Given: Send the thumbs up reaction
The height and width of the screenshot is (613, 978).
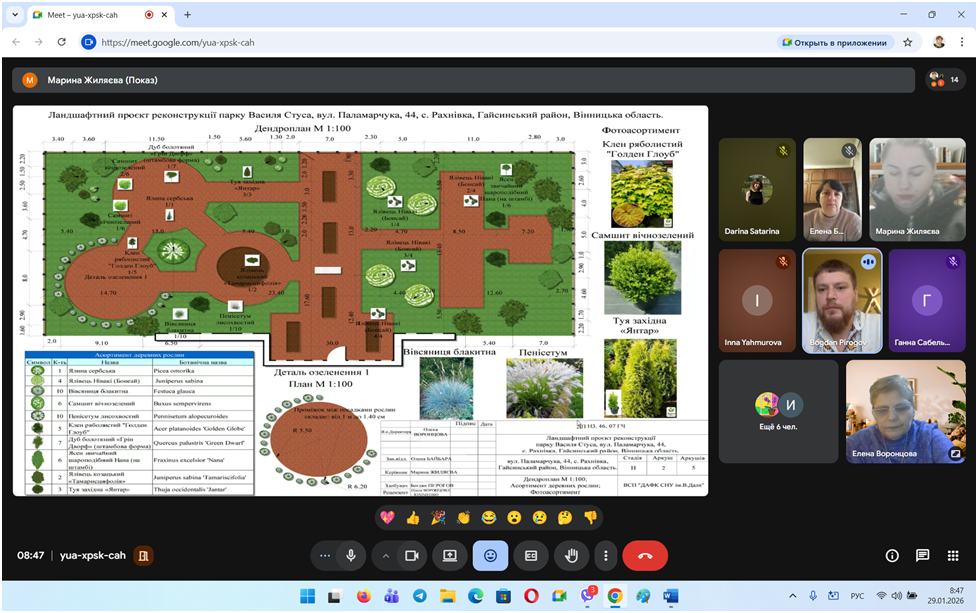Looking at the screenshot, I should [x=412, y=517].
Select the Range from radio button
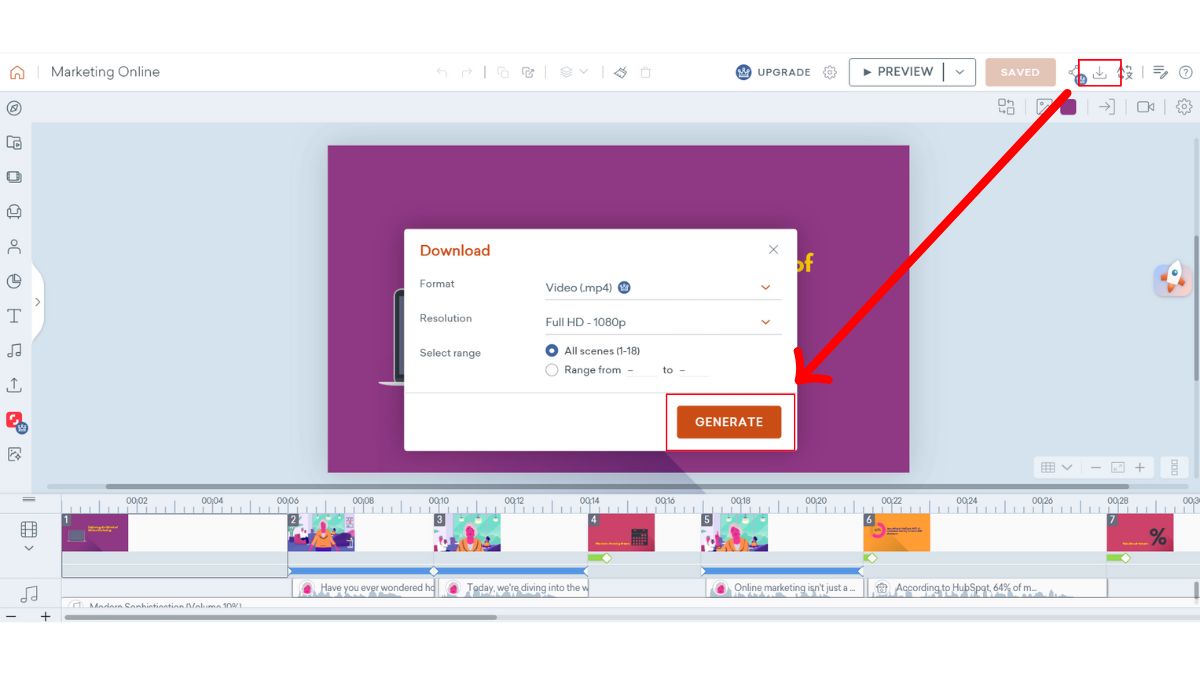The height and width of the screenshot is (675, 1200). (552, 370)
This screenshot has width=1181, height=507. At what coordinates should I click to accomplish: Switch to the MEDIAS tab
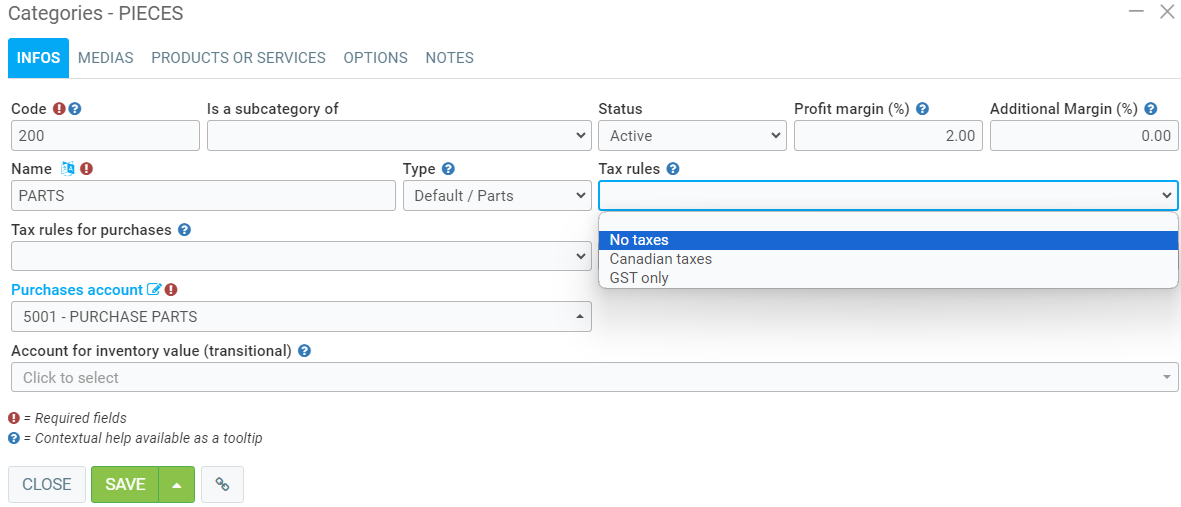click(106, 58)
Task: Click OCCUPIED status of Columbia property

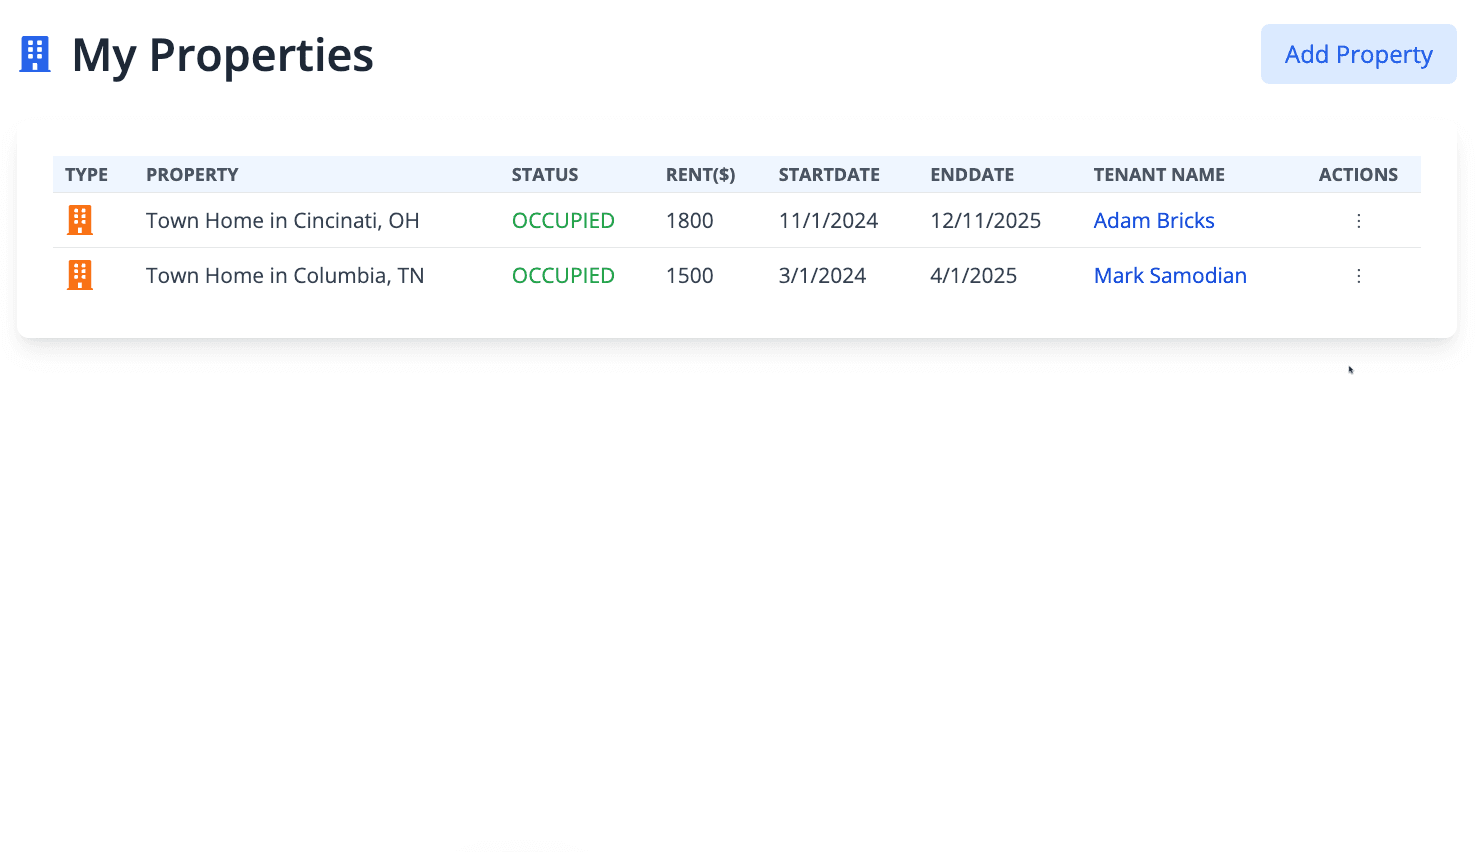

···

WHAT THIS TASK INVOLVES |
The records must appear again word for word, though none of their pictures should.

WORKED SOLUTION |
Given: Send the thumbs up reaction
The height and width of the screenshot is (613, 978).
Looking at the screenshot, I should [x=412, y=517].
Select the Range from radio button
The height and width of the screenshot is (675, 1200). (552, 370)
This screenshot has width=1181, height=507. At what coordinates should I click to accomplish: Switch to the MEDIAS tab
click(106, 58)
Task: Click OCCUPIED status of Columbia property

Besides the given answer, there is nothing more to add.